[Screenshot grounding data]
[Start of Attachment]

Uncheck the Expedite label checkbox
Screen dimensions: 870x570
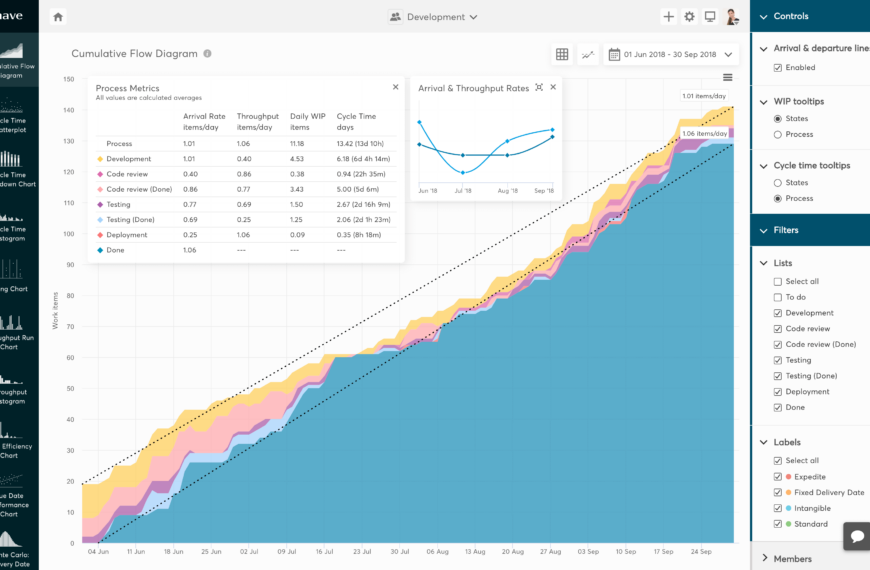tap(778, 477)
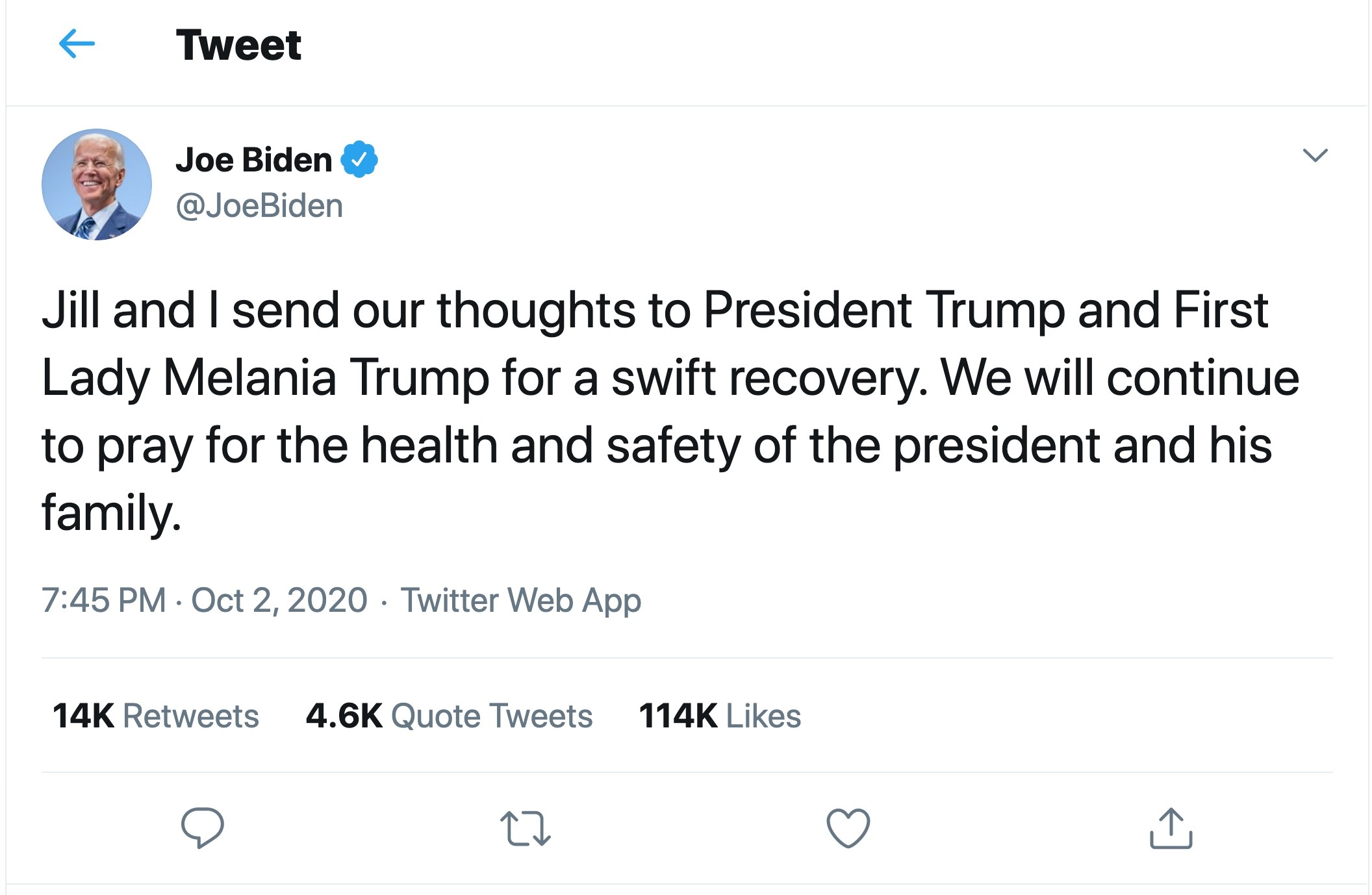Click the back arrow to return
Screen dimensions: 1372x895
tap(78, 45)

[End of Attachment]

**What you will do:** What's needed is every line above, retyped exactly and free of pictures.

**Exercise response:**
Uncheck the Expedite label checkbox
Screen dimensions: 870x570
tap(778, 477)
Click the back arrow to return
Screen dimensions: 1372x895
tap(78, 45)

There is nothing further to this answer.